Even with the above-described techniques for reducing the work, I wouldn't care to carry out this procedure by hand for $\ n\ $ much above $\ 10\ $ or $\ q\ $ much above $\ 2^{10}\ $. To illustrate the method, I'll calculate $\ A^{100}\ $, where $\ A\ $ is the companion matrix of the polynomial $\ f(x)=x^5+x^3+x^2+1\ $: $$ A=\pmatrix{0&0&0&0&1\\1&0&0&0&0\\0&1&0&0&1\\0&0&1&0&1\\0&0&0&1&0}\ . $$ First, we precompute \begin{align} x^6&= xx^5\\ &\equiv x^4+x^3+x\pmod{f(x)}\\ x^7&=xx^6\\ &\equiv x^5+x^4+x^2\pmod{f(x)}\\ &\equiv x^4+x^3+1\pmod{f(x)}\\ x^8&=xx^7\\ &\equiv x^5+x^4+x\pmod{f(x)}\\ &\equiv x^4+x^3+x^2+x+1\pmod{f(x)}\ . \end{align} Now $$ x^{100}=x^{64}x^{32}x^4\ , $$ and \begin{align} x^{16}&=\big(x^8\big)^2\\ &\equiv x^8+x^6+x^4+x^2+1\pmod{f(x)}\\ &\equiv x^4\ . \end{align} As it happens, the randomish $5$-degree polynomial I chose for $\ f(x)\ $ happened to be a divisor of $\ x^{12}-1\ $ (and, yes, this was completely accidental) which makes the remaining computation much easier than it might otherwise have been. \begin{align} x^{32}&=\big(x^{16}\big)^2\\ &\equiv\big(x^4\big)^2\pmod{f(x)}\\ &\equiv x^4+x^3+x^2+x+1\pmod{f(x)}\\ x^{64}&=\big(x^{32}\big)^2\\ &\equiv x^8+x^6+x^4+x^2+1\pmod{f(x)}\\ &\equiv x^4\pmod{f(x)}\\ x^{32}x^4&\equiv\big(x^4+x^3+x^2+x+1\big)x^4\pmod{f(x)}\\ &\equiv x^8+x^7+x^6+x^5+x^4\pmod{f(x)}\\ &\equiv1\pmod{f(x)}\\ x^{100}&=x^{64}x^{32}x^4\\ &\equiv x^4\times1\pmod{f(x)}\ . \end{align} Once we discovered that $\ x^{12}\equiv1\pmod{f(x)}\ $, we could have obtained $\ x^{100}=x^4\big(x^{12}\big)^8\equiv x^4\pmod{f(x)}\ $ immediately, without wading through this last series of computations.
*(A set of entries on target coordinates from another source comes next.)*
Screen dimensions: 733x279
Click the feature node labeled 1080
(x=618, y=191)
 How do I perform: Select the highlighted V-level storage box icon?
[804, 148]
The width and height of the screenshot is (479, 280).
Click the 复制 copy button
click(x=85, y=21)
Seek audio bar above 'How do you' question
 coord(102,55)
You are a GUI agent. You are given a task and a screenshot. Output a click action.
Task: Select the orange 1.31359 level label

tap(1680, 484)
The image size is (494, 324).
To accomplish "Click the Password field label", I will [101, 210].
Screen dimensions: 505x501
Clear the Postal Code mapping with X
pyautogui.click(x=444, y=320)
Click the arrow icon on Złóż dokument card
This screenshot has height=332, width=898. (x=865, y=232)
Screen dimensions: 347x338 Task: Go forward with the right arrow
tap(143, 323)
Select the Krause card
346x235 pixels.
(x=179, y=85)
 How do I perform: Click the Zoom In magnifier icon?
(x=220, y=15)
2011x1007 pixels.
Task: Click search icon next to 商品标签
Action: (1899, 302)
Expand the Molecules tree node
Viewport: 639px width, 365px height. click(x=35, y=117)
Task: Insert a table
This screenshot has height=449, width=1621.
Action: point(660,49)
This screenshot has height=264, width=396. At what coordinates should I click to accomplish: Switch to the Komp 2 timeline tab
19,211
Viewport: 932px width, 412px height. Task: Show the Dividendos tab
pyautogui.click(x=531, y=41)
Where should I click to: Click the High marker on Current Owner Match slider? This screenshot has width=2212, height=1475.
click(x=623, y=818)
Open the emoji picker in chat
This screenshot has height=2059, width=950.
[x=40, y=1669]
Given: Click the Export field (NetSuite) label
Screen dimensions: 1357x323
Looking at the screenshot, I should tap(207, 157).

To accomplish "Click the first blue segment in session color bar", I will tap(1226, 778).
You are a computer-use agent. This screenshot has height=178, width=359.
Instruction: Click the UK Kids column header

I have included them, however, to illustrate the sort of calculation that would be needed for a less obliging polynomial. We can now read off the columns of $\ A^{100}\ $ from the coefficients of the polynomials \begin{align} x^{100}&\equiv x^4\pmod{f(x)}\\ x^{101}&\equiv x^5\pmod{f(x)}\\ &\equiv x^3+x^2+1\pmod{f(x)}\\ x^{102}&\equiv x^6\pmod{f(x)}\\ &=x^4+x^3+x\pmod{f(x)}\\ x^{103}&\equiv x^7\pmod{f(x)}\\ &=x^4+x^3+1\pmod{f(x)}\\ x^{104}&\equiv x^8\pmod{f(x)}\\ &=x^4+x^3+x^2+x+1\pmod{f(x)}\ . \end{align} That is, $$ A=\pmatrix{0&0&0&0&1\\1&0&0&0&0\\0&1&0&0&1\\0&0&1&0&1\\0&0&0&1&0}^{100}=\pmatrix{0&1&0&1&1\\0&0&1&0&1\\0&1&0&0&1\\0&1&1&1&1\\1&0&1&1&1}\ . $$

Extension to arbitrary binary square matrices

A square matrix $\ A\ $ over any field is always similar to a matrix in Frobenius normal form. This means that there exists an invertible matrix $\ P\ $ with entries in the field such that $$ P^{-1}AP=\pmatrix{C_1&O&\dots&O\\O&C_2&\dots&O\\\vdots&&\ddots&\vdots\\O&O&\dots&C_k} $$ where $\ C_i\ $ are companion matrices of factors of the minimal polynomial of $\ A\ $. When $\ A\ $ is binary matrix (with entries in $\ GF(2)\ $) then so are $\ P\ $ and $\ C_i\ $. A large power $\ A^q\ $ of $\ A\ $ can then be computed as $$ A^q=P\pmatrix{C_1^q&O&\dots&O\\O&C_2^q&\dots&O\\\vdots&&\ddots&\vdots\\O&O&\dots&C_k^q}P^{-1}\ , $$ and the powers $\ C_i^q\ $ of the companion matrices can all be computed efficiently by the method explained above.